● EXERCISE DESCRIPTION: Copy the data that follows exactly. Include no pictures.

━━━ RAW DATA

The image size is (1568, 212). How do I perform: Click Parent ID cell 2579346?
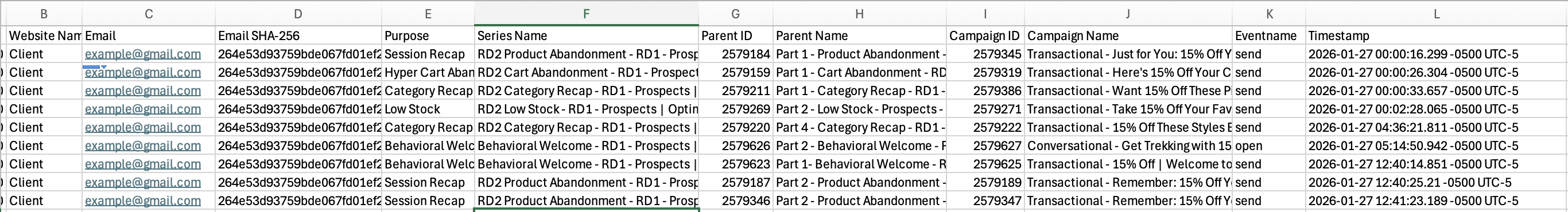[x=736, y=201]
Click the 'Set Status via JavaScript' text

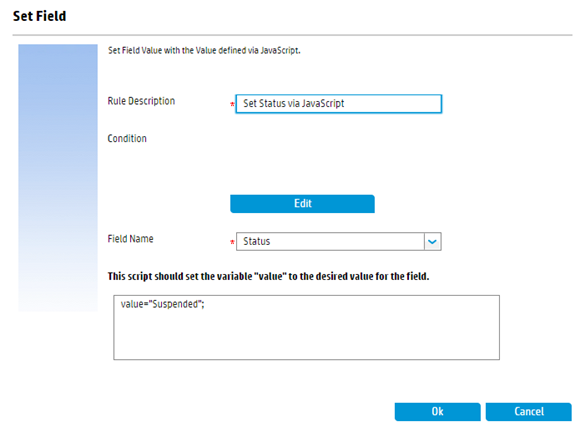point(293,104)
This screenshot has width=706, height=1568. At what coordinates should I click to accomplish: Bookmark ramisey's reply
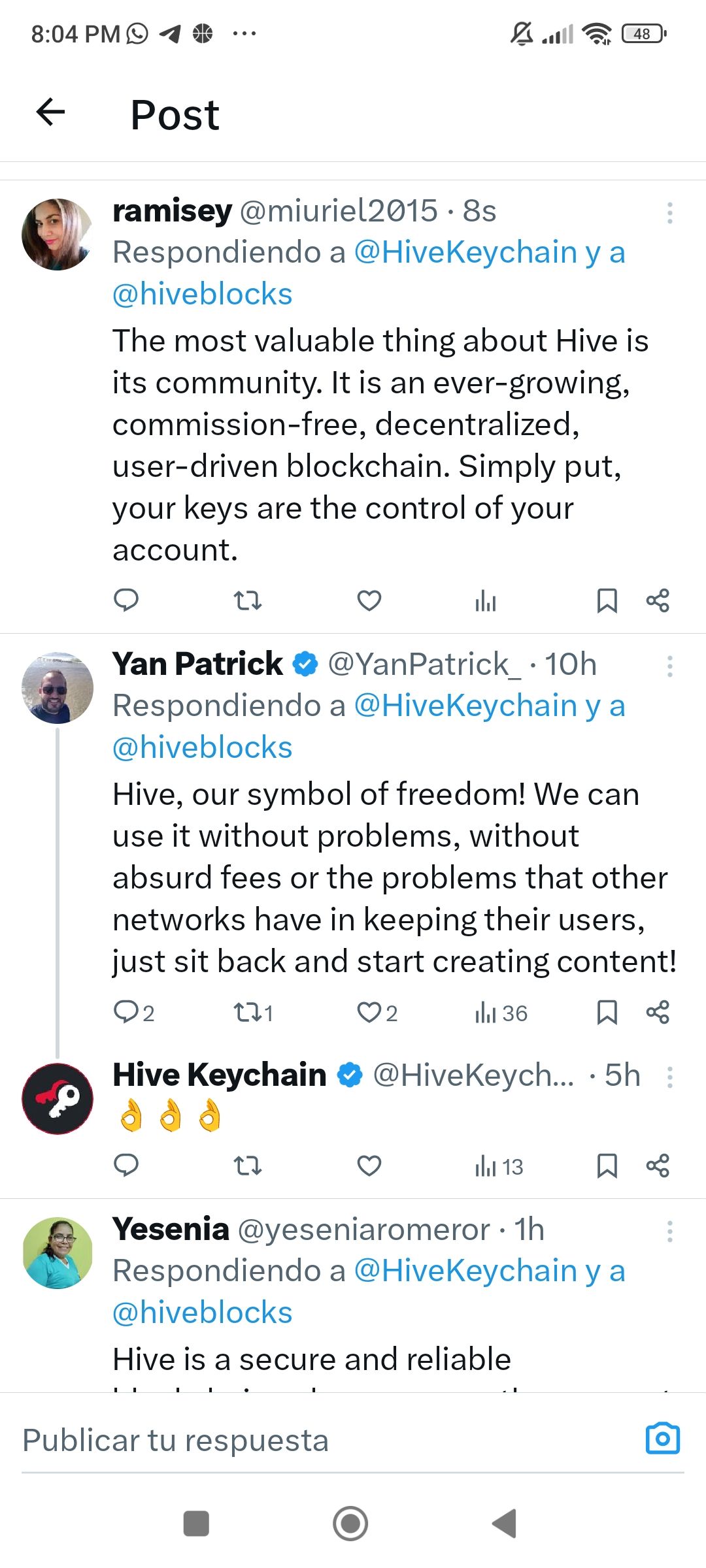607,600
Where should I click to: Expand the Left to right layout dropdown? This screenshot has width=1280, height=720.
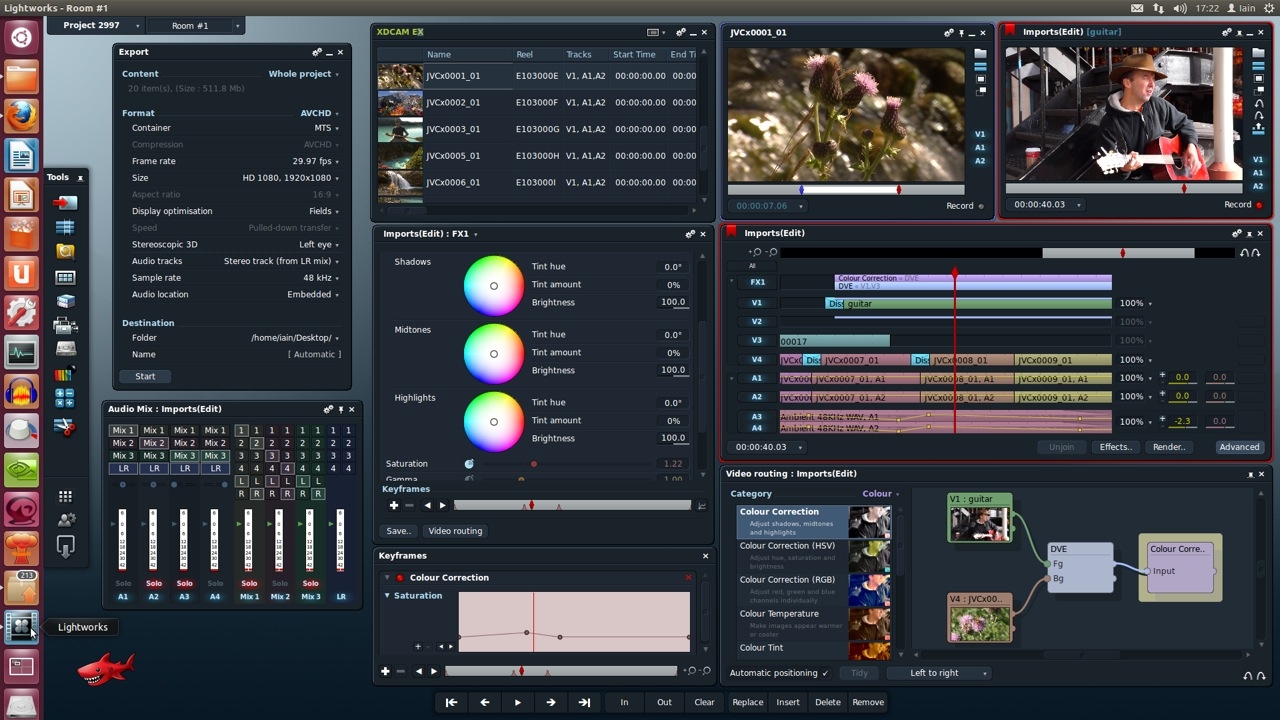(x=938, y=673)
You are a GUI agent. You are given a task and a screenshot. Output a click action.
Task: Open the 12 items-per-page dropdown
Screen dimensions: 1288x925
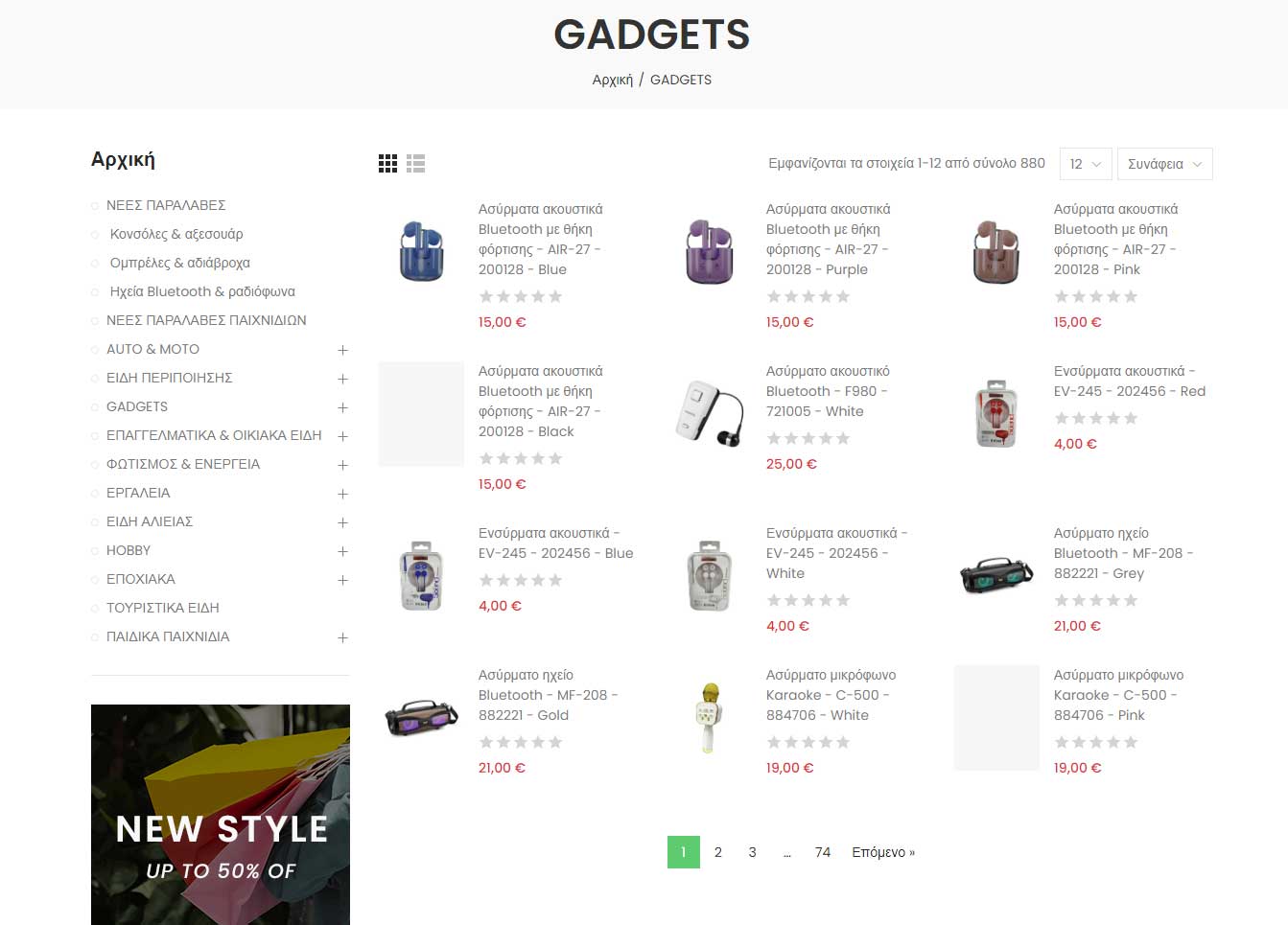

━━━━━━

● TASK SOLUTION:
The image size is (1568, 212). How do I perform: Click Parent ID cell 2579346?
[x=736, y=201]
Click the 'Set Status via JavaScript' text

point(293,104)
This screenshot has width=706, height=1568. At what coordinates should I click to accomplish: Bookmark ramisey's reply
607,600
Where should I click to: Expand the Left to right layout dropdown? This screenshot has width=1280, height=720.
(x=938, y=673)
You are a GUI agent. You are given a task and a screenshot. Output a click action.
Task: Open the 12 items-per-page dropdown
Screen dimensions: 1288x925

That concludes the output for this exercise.